© Foto: Fernand Venema

IUCN-status: Niet bedreigd (2020)

Nederlandse naam: Geophagus abalios.

Wetenschappelijke naam: Geophagus abalios.

Synoniemen: 

Oorsprong: Colombia en Venezuela.

Biotoop: Zuid-Amerikaans.

Geslachtsonderscheid: Geen zichtbaar verschil. Alleen tijdens de paring is de legbuis van het vrouwtje te zien.

Temperatuur: 26 - 32 graden Celsius.

pH: 4 tot 7.

GH: 1 tot 5.

Licht: Matig.

Beplanting: Gebruik harde planten, die worden meestal wel met rust gelaten. Drijfplanten zijn ook geschikt om te zorgen dat het licht gedempt wordt.
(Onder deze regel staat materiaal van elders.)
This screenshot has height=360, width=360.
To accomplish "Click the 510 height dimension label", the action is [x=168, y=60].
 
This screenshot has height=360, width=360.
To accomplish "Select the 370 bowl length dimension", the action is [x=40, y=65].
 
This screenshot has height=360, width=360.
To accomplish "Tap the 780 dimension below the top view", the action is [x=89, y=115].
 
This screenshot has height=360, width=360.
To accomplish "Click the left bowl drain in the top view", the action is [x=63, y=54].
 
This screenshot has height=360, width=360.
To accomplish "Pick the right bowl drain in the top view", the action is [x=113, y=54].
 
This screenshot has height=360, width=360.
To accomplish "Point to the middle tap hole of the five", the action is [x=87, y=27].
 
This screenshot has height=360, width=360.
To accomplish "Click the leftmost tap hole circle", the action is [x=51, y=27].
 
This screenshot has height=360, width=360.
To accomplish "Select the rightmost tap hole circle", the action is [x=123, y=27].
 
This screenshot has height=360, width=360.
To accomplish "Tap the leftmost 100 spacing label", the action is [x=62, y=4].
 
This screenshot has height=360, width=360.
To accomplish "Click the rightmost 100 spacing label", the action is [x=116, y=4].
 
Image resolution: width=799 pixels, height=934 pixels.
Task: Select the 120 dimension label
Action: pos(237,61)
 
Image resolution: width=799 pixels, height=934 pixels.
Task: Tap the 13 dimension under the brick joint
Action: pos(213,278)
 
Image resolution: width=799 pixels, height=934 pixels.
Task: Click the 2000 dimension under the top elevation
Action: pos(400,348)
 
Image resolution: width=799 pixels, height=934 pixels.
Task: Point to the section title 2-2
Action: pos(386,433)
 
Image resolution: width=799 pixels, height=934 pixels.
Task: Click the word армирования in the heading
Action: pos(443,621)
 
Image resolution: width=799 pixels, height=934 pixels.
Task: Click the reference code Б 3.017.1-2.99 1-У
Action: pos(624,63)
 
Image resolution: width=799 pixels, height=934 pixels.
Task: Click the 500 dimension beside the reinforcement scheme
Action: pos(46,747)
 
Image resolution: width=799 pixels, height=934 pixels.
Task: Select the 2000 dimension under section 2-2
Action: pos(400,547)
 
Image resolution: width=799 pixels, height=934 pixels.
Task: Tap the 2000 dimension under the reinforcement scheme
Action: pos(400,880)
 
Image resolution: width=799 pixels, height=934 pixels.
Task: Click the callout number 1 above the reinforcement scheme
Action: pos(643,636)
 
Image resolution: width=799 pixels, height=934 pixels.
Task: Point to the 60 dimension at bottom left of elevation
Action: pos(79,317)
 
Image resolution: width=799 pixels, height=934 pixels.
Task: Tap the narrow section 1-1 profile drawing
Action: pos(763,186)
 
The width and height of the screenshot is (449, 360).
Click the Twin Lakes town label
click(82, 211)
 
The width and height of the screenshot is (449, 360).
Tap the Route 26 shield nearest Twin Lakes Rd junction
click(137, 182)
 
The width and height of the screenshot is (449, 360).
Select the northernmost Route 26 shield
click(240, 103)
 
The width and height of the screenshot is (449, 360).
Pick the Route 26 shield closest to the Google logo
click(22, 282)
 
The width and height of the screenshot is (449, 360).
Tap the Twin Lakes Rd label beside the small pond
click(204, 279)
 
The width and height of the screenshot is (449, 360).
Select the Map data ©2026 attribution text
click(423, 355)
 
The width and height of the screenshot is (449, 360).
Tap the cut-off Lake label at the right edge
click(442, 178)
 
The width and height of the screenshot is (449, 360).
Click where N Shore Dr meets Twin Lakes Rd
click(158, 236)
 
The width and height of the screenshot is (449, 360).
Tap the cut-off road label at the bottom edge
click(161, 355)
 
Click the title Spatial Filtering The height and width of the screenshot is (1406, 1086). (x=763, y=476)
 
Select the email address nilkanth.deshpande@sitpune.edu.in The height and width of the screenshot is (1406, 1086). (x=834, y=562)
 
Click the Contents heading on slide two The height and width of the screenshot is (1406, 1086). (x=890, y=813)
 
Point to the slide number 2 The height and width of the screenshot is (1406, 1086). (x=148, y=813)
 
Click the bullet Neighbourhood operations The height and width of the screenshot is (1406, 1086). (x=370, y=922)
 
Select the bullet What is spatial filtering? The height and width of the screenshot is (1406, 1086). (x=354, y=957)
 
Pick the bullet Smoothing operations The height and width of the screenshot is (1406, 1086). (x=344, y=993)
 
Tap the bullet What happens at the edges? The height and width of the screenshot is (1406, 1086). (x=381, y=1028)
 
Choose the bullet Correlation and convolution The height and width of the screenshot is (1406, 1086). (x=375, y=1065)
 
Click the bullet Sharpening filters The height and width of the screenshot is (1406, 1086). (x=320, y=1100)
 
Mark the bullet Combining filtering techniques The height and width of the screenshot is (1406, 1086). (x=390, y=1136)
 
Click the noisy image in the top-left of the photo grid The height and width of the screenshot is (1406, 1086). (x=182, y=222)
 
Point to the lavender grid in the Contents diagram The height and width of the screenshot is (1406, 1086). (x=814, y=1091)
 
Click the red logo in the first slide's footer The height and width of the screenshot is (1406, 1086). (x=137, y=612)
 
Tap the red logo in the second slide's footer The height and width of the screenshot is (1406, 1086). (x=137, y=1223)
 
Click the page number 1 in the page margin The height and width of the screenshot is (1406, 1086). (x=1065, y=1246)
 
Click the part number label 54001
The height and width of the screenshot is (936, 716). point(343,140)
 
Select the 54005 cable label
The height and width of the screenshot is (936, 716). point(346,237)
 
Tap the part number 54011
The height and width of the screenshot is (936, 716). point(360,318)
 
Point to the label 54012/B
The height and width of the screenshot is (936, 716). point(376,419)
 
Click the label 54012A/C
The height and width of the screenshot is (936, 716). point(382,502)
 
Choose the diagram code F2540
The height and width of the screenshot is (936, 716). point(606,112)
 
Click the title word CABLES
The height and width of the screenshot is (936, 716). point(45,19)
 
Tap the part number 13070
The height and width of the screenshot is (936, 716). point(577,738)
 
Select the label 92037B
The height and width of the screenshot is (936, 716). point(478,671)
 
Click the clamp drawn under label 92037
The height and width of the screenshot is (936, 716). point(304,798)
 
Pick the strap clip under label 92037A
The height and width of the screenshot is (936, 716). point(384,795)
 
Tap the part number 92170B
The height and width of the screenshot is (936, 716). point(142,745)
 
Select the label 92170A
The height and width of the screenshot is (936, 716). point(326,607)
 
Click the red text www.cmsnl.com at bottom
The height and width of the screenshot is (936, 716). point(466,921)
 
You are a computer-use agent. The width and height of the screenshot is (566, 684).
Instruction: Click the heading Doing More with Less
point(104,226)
Bodembedekking: Gebruik zand want ze graven graag. Houtstronken, takken en platte stenen mogen ook niet vergeten worden.

Stroming: Matig.

Leeftijd: 10 jaar.

Lengte: 16 tot 19 cm.

Voedsel: Droogvoer, diepvriesvoer en levend voer.

Aquariummaat: 120 cm.

Waterlaag: Midden en onder.

Karakter: Ze zijn behoorlijk vreedzaam tenzij ze een nest of jongen hebben, dan kunnen ze agressief worden. Natuurlijk niet bij kleine vissen of garnalen houden, dat zien ze als voedsel.

Aantal: Paartje of een groepje indien het aquarium groot genoeg is, denk dan aan minimaal 180 x 60 cm.

Geschikt voor: Beginners met enige ervaring.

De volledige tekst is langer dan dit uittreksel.